A) Variation among nuclear envelope folding in dividing cells. Eight different image stacks showing variation among the sequence of events immediately before and after nuclear envelop disassembly in eight different cells. The stages are about 30 seconds apart. B) Time series of control embryos during cellular cleavage using Lifeact-mTurquoise2 and mVenus. This control experiment shows specific localization of Lifeact at the cell boundary and is significantly lower for mVenus. C) Relative fluorescence increase of lifeact-mTurquoise2 at the cell cortex of dividing cells. Average line scan profiles perpendicular to the plasma membrane were measured at nuclear disassembly (red) and just prior to cleavage (blue and grey lines), individual profiles were subsequently normalized with the peak value of the profile from the earlier reference time point (grey, n =12). Only cell boundary regions were quantified that did not have an adjacent cell that was dividing. Although variable, the profiles just prior to cleavage on average (blue) show an increased fluorescence level with respect to the average profile measured at the time of nuclear disassembly (red). The light-colored lines represent the 95% confident intervals, which were obtained using bootstrapping based on 1000 bootstrap samples using sampling with replacement. D) Lifeact-mTurquoise2 ‘flash’ at the nuclear boundary. The grey profiles represent the normalized fluorescence perpendicular to the nuclear boundary going from nucleoplasm (left) to the cytoplasm (right). The profiles were measured just prior to nuclear disassembly and subsequently normalized with respect to the fluorescence in the nucleoplasm (n =16 cells and 3 different embryos). The green profile representing the average profile shows a 2-fold fluorescence increase. The light-colored lines represent the 95% confident intervals, which were obtained using bootstrapping based on 1000 bootstrap samples using sampling with replacement.
Lifeact-mTurquoise2 localizes to cell and nuclear boundaries during division. A second video showing the breakdown of the nuclear boundary in relation to cell division.
Microvilli at cellular boundary labeled with Lifeact-mTurquoise2. This video shows microvilli swirling erratically at the cellular junction of two cells.
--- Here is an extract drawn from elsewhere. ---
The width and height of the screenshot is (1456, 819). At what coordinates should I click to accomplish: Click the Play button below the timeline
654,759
Lifeact-mTurquoise2 is a useful marker for visualization of cellular movement. This video shows cells transforming from a loose aggregate of cells into a more compact embryo.
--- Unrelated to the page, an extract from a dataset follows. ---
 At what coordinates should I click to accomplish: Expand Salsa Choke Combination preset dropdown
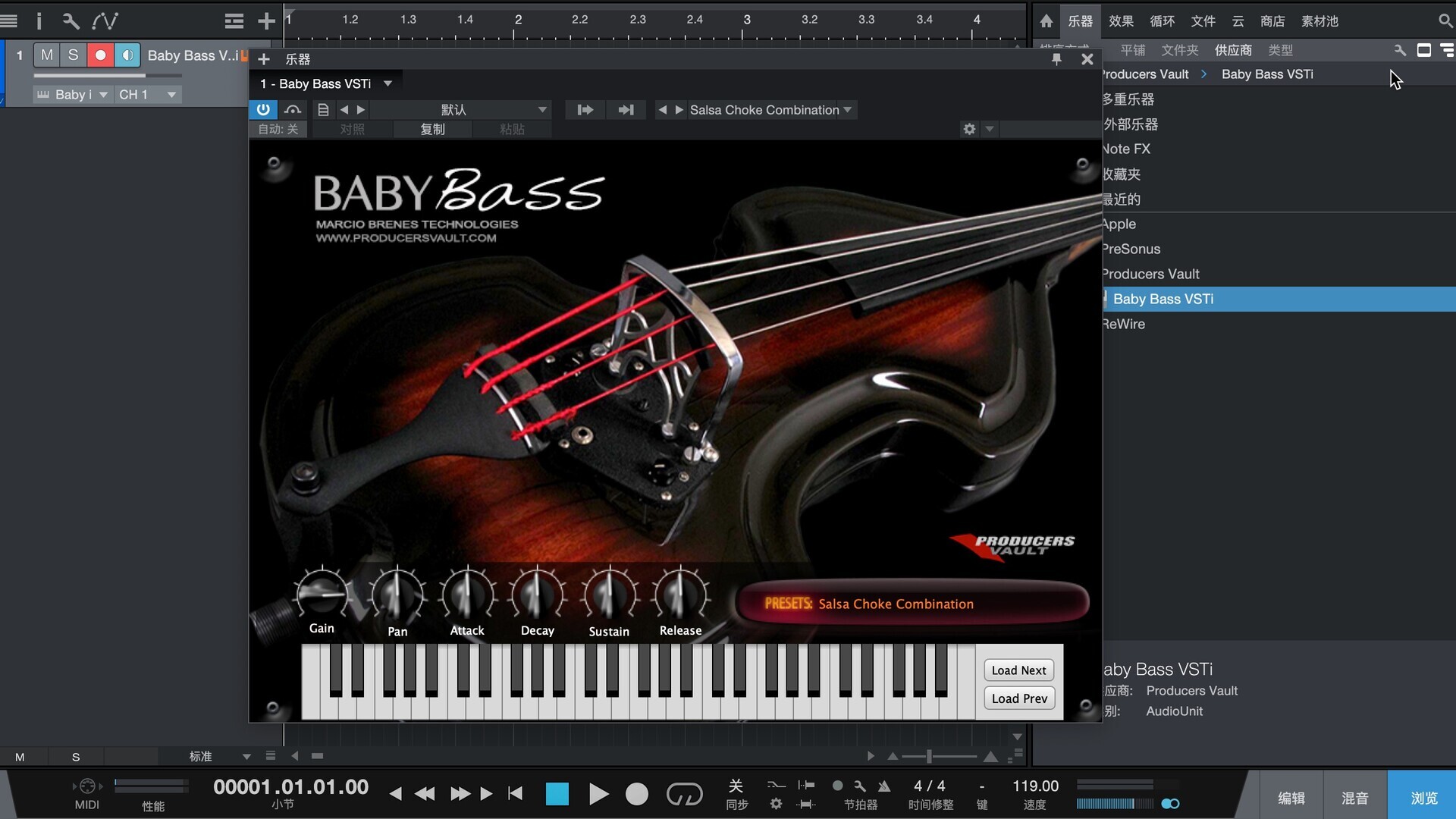[848, 110]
Concentrated Lifeact-mTurquoise2 protein is found along regions of contraction during peristalsis in juvenile polyps. Polyp labeled with Lifeact-mTurquoise2 from injection during embryonic development. This video shows the localization of Lifeact-mTurquoise2 around the site of contraction during peristaltic movement.
Long exposure time-lapse microscopy causes minimal bleaching and toxicity. A) Z-stack confocal image series of a Lifeact-mTurquoise2 injected embryo showing the depth of visible from the outer surface to approximately half way (75 microns) into the embryo. B) Surface image of a developing Lifeact-mTurquoise2 injected embryo over a four hour period of time. This embryo was exposed to six different z-plane scans per time-point (every 10 minutes) totaling 144 scans and exhibited little bleaching or toxicity.